Hackers Target Your Car


By Samuel Greengard

I'm beginning to wonder if there's any technology that's unhackable, and anti-virus software giant McAfee warns that cars might be the next frontier. As automakers embed a growing tangle of functions into vehicles, "the threat of attack and malicious manipulation grows," says McAfee senior vice president and general manager Stuart McClure.

Botnets on my PC are one thing. Exploding air bags and braking systems that fail when I'm driving are entirely another matter. The report, Caution: Malware Ahead, serves up a dizzying array of scenarios. "Having your car hacked could translate to dire risks to your personal safety," McClure warns.

In fact, security experts at the 2011 Black Hat security conference in Las Vegas used text messages to remotely lock and unlock a car and then start it. Researchers at the University of Washington and UC San Diego have demonstrated that hackers can compromise critical safety systems in vehicles.

As vehicle manufacturers leave tread marks all over each other in the quest to add new and innovative features, security has been left in the exhaust.

But cars aren't the only potential nightmare. Security experts have also hacked into medical implants, including an insulin system with a wireless pump and glucose monitor that's worn by thousands of diabetics in the U.S. Reportedly, the FDA has taken note, whatever that means.
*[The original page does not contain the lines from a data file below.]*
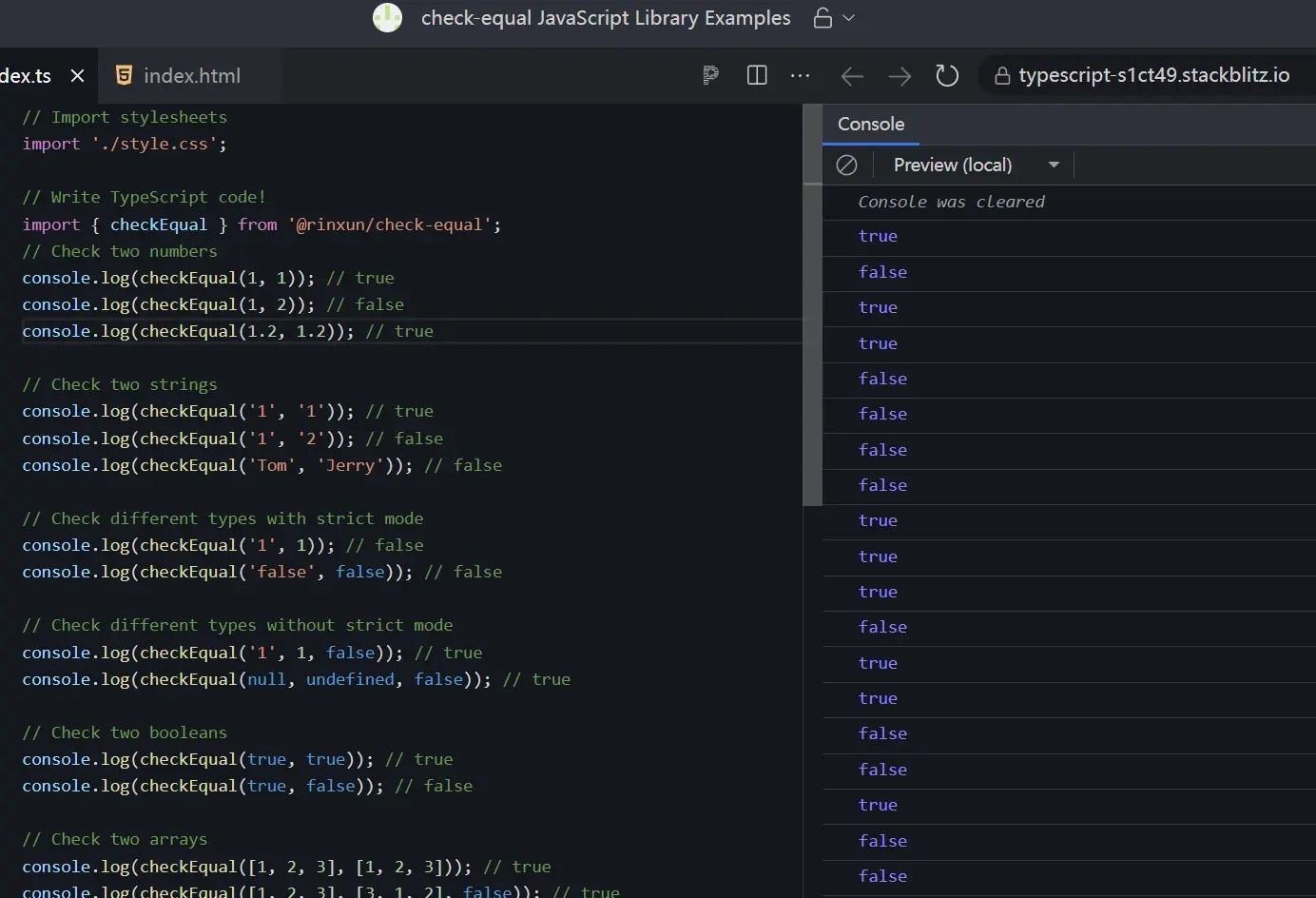Format code using the Prettier icon
Screen dimensions: 1316x898
[709, 75]
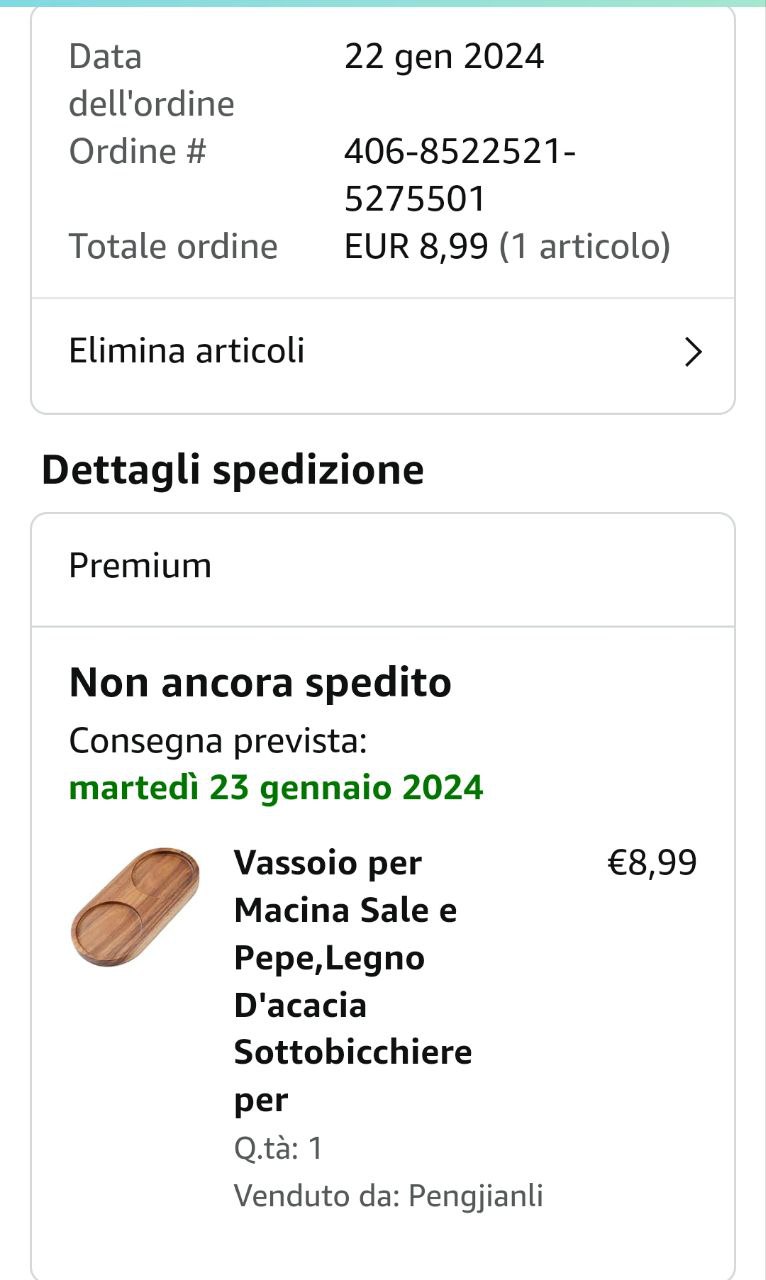Tap the (1 articolo) item count text
Viewport: 766px width, 1280px height.
(x=585, y=246)
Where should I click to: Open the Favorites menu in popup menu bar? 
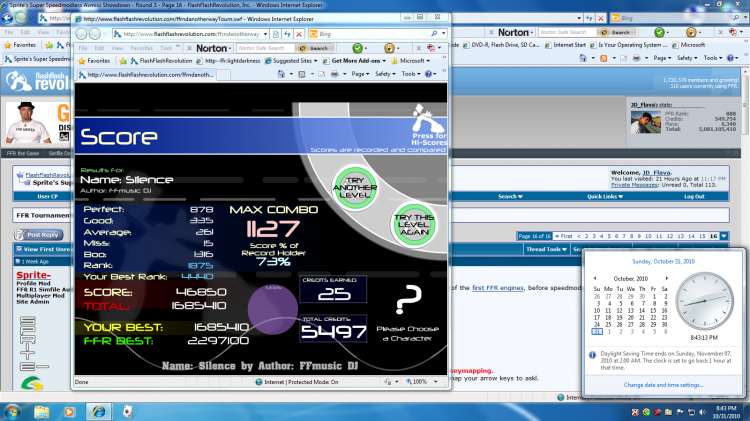point(141,48)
Hacking into pacemakers and kidney dialysis machines probably isn't far behind.

Let's not even think about planes, trains and subways.

The problem is that companies are eager to get unfinished or incomplete products to market as quickly as possible that they neglect adequate security. The whole world has become one giant beta test. You get it out there to grab market share and mindshare and you worry about the repercussions later.

Software developers have confirmed this fact over and over again. There are typically more bugs in a new application release than there are in the Louisiana bayou on a summer evening. Worse, companies--and customers--have become almost blasé about this situation. It's become the norm.

Real life increasingly sounds like a bad 1950s science fiction movie. Maybe typewriters and paper maps weren't such a bad thing, after all.